What Is The Defining Issue Of Our Time?
Duluth residents, Sally Munger and Beth Tamminen, agree with the 97% of climate scientists who believe the answer to this question is unequivocal: Climate Change.
They want to invite you to join them for the People’s Climate March and Rally starting at Leif Erikson Park at 1pm on Saturday, April 29th. Rain or shine, it’s a ¾ mile walk along the Lakewalk to Lake Place Park. Parking is at the Rose Garden & London Rd. This will be held in conjunction with the People’s Climate March in Washington, D.C. and around the world.
How Our Local Movement Evolved
Sally Munger offered succinctly, “Climate change is the overarching issue of our time.” Religious, non-religious, conservative, liberal, young, old and everyone in between; it is an issue that affects us all and we have a moral obligation to help fix it, especially for future generations. Regardless of our personal beliefs and biases, the evidence is clear: the planet is warming up due to human activity and we are already seeing the negative impact it is having.
Munger continued, “Our Unitarian Universalist national organization (UUA) had a Statement of Conscience on climate change because of its overriding importance. I encouraged our minister and folks in our local congregation to become more involved, and in 2014 we created a Climate Action Team which is still going strong.”
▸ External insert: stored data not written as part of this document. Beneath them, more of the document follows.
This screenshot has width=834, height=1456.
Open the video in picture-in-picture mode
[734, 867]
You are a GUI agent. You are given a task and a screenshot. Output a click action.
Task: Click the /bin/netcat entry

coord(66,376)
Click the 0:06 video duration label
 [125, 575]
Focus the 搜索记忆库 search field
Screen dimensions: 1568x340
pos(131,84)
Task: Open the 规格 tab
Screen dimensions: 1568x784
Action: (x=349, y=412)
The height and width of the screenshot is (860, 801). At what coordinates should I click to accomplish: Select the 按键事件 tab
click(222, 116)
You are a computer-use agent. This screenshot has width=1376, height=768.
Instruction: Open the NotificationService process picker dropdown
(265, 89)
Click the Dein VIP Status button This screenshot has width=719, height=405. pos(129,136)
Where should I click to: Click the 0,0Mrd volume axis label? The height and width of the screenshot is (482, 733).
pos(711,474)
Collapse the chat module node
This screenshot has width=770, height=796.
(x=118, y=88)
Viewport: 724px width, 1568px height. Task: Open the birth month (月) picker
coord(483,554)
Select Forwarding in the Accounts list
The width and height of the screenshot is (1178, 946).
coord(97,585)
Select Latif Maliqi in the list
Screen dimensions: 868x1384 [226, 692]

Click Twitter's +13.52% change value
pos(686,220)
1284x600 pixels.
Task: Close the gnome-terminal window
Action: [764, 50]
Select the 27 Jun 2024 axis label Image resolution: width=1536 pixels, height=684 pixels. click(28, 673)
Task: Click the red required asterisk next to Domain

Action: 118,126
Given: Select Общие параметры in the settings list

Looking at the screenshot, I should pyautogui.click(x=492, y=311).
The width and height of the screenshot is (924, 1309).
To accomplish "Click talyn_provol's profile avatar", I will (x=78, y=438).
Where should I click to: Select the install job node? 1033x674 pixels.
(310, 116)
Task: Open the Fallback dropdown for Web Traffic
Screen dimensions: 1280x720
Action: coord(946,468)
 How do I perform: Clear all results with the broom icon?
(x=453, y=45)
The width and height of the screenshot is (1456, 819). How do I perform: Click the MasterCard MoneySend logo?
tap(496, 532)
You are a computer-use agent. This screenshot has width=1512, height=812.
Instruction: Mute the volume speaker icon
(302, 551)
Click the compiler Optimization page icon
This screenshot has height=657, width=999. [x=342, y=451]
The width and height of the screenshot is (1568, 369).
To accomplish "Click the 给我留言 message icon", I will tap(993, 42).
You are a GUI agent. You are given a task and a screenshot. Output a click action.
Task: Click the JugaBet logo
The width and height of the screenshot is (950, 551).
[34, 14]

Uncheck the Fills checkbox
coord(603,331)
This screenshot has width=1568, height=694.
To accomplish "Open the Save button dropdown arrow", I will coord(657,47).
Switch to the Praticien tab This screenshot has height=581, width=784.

Tamminen added, “Just after the Minnesota legislature passed a bill encouraging the development of community solar gardens, we started to find out that there were people from other faith communities who also had a strong interest in this. Since we had very little solar energy in Duluth, members of local faith communities offered up their buildings as possible locations for these solar gardens. Twenty faith leaders got together and wrote Minnesota Power a letter, asking them to ‘Please partner with us because we want to help make this happen…’ We received a cordial response but no action on their part. Minnesota Power had another plan in mind and many reservations about community solar gardens and any kind of distributed solar energy.”
“During this same time, we also learned about a national organization, Interfaith Power and Light, which has 40 active chapters around the United States. Our state chapter, Minnesota Interfaith Power and Light has been very active in creating community solar gardens in Minneapolis so we decided to work with them. They sent a staff person up to help us develop our own climate care teams and come up with plans, actions and initiatives that would be adapted to Duluth and we’re still working on that.” Minnesota Interfaith Power and Light along with the Sierra Club are co-sponsoring the April 29th March.
Marches In The Past
In September 2014, there was a climate march in New York City with an estimated four hundred thousand people demonstrating. Duluthians had a companion hike the same day with about a one hundred and fifty people gathering at Kingsbury Creek by the zoo, highlighting the damage caused by torrential rains and flooding in 2012.
Additionally, in November 2015, local activists decided it was important for Duluth to show its support for the Paris Climate Summit. Two hundred or so people showed for a rally at First Lutheran and walked along the Lakewalk for this event.
More Details About The People’s Climate March on April 29
At 1:00pm, the Duluth People’s Climate March will join 250 sister marches around the globe. Their theme is, “We Resist, We Build, We Rise.” The march will celebrate local leadership while demanding broader action and supporting the transition to a new clean energy economy. The goal is to directly and rapidly reduces greenhouse gas and toxic pollution, combatting climate change while improve public health.
Unfortunately, climate change has become politicized and is inextricably tangled up with the global economy and big money interests.
One counter concern is that green initiatives are too costly and will damage the U.S. economy, but according to the National Oceanic and Atmospheric Administration, climate change is a much bigger culprit. 2016 was a devastating year with fifteen major weather and climate events with monetary losses exceeding one billion dollars each. Drought, wildfires, inland floods, severe storms and a tropical cyclone caused a total of $46 billion dollars worth of damage.
Both Tamminen and Munger want to emphasize that this is neither a Republican vs. Democrat issue, nor a rich vs. poor issue, nor liberal vs. conservative issue; this is an issue for all of humankind and all plant and animal life on our planet. We must put aside our differences and come together to find solutions for ourselves, for our children and for all future generations.
“It took tobacco companies fifty years to come ‘round and acknowledge that cigarettes were a health hazard and caused cancer. We don’t have fifty years for big oil and coal to acknowledge what we already know. Time is running out and the time is now,” Munger said. “We have to do this.”